#### YOUR TASK
Retyping the data exactly is the task. Include every line.

#### AVAILABLE DATA
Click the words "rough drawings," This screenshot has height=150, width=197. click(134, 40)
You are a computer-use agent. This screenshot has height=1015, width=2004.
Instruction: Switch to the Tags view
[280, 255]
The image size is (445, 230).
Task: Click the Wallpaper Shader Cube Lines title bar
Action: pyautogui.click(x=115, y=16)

#### THE ANSWER
Click the words "rough drawings," This screenshot has height=150, width=197. click(134, 40)
You are a computer-use agent. This screenshot has height=1015, width=2004.
Instruction: Switch to the Tags view
[280, 255]
The image size is (445, 230).
Task: Click the Wallpaper Shader Cube Lines title bar
Action: pyautogui.click(x=115, y=16)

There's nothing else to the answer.